As much fun as she might have, she's missing out on one of the greatest childhood traditions. We could counteract this by generating Halloween spirit on campus with competitions culminating in an event for faculty children. One college house could pass out bowls of candy to its residents and have the kids trick-or-treat around the building. With more than 200 rooms in one high rise alone, that's quite a lot of loot to be had.
Michael Williams, a graduate associate in Rodin College House, said that, when people hit 18, "the candy spirit is lost." He agrees that, in addition to supporting the spirit of the holiday, events such as hall-decorating competitions would "allow people to get to know each other," especially in the high rises, where residents rarely venture out of their suites.
DuBois College House Dean Patricia Williams said she would "love the idea of one house hosting a Halloween party for faculty children" because it would "give the kids a chance to interact socially."
Organizing such an event would take minimal involvement from the students and would provide a great benefit to faculty kids who miss out on trick-or-treating on their own turf. And they aren't the only ones who have to leave their neighborhood to get candy: The area just off Penn's campus is notoriously bad territory for trick-or-treaters. Stephanie Jones, who lives on the 4200 block of Pine Street with her two daughters, has tried and failed before.
"We went up to 40th and Pine a few years back, but most of the houses [were] dark," Jones said as her oldest daughter nodded in solemn agreement. "My girls only got a couple of handfuls a piece."
2006 Wharton alumnus Jon Rugg lived on that block of Pine last year and said that "a couple kids came by, but we had nothing to give them," adding that many knocks probably went unheard. "If I were a little kid, I wouldn't trick-or-treat around Penn," he said.
Rhonda Albright, a mother of three who lives at 46th and Pine streets, came to the same conclusion. She has never been near Penn's campus on Halloween because she figures "students don't care about giving out candy."

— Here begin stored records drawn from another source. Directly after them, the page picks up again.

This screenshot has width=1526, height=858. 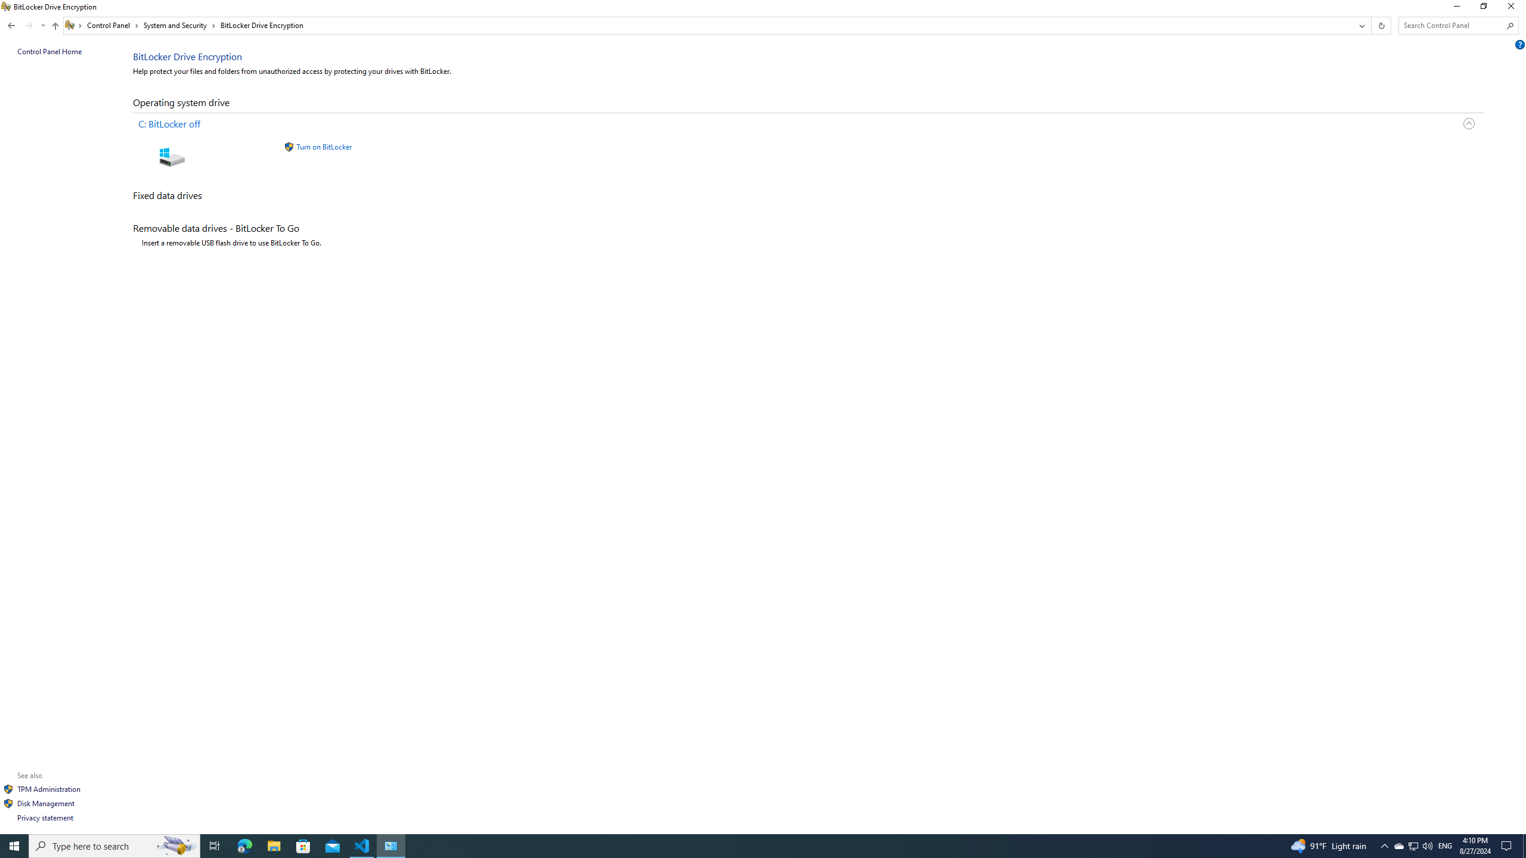 I want to click on 'Control Panel', so click(x=112, y=25).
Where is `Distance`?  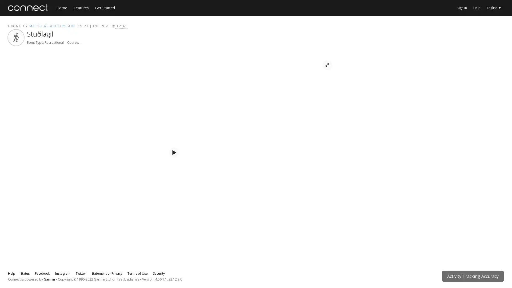
Distance is located at coordinates (324, 197).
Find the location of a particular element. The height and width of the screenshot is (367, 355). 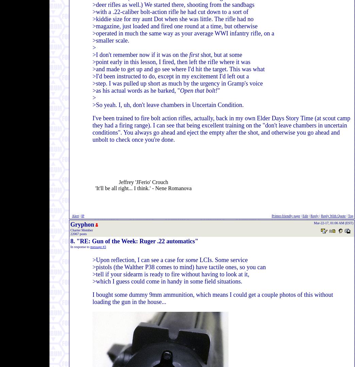

'22067 posts' is located at coordinates (79, 233).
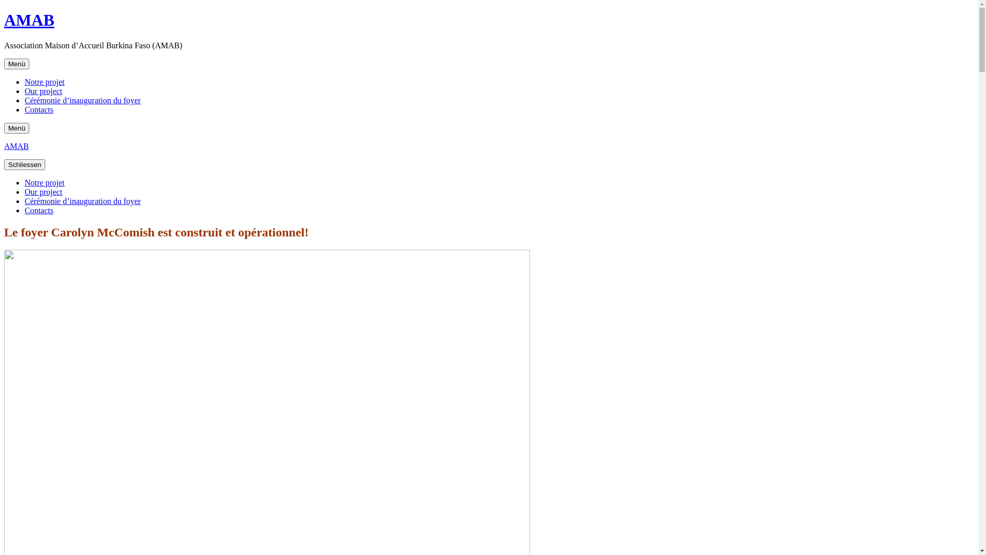  I want to click on 'Our project', so click(43, 90).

It's one thing for our ranking to go down in the academic world, but to be known as stingy candy-hoarders - now that's gotta stop.
If you live off campus, take 10 minutes out of your day to go to Fresh Grocer and pick up a bag of candy; it will cost you nearly nothing, and just think - you can eat whatever's left. Leave your porch light on, and let Justin Timberlake bring sexy back after 9 p.m. so that you can hear the door. And if you're feeling really crazy, you can wait until 10 p.m. to start pre-gaming - after all, there's nothing a parent wants to see more than a guy with a Snickers in one hand a bottle of Hypnotiq in the other.
Next year, we can do something a bit more organized, but for this Halloween, we'll have to work with what we've got.
I, for one, will be ringing in the holiday with a freshly carved pumpkin and a sweet costume. So, Mr. Vader and Mr. - excuse me - Captain Hook, I expect to see you at my door this year. I've got two king-size Reeses with your names on them.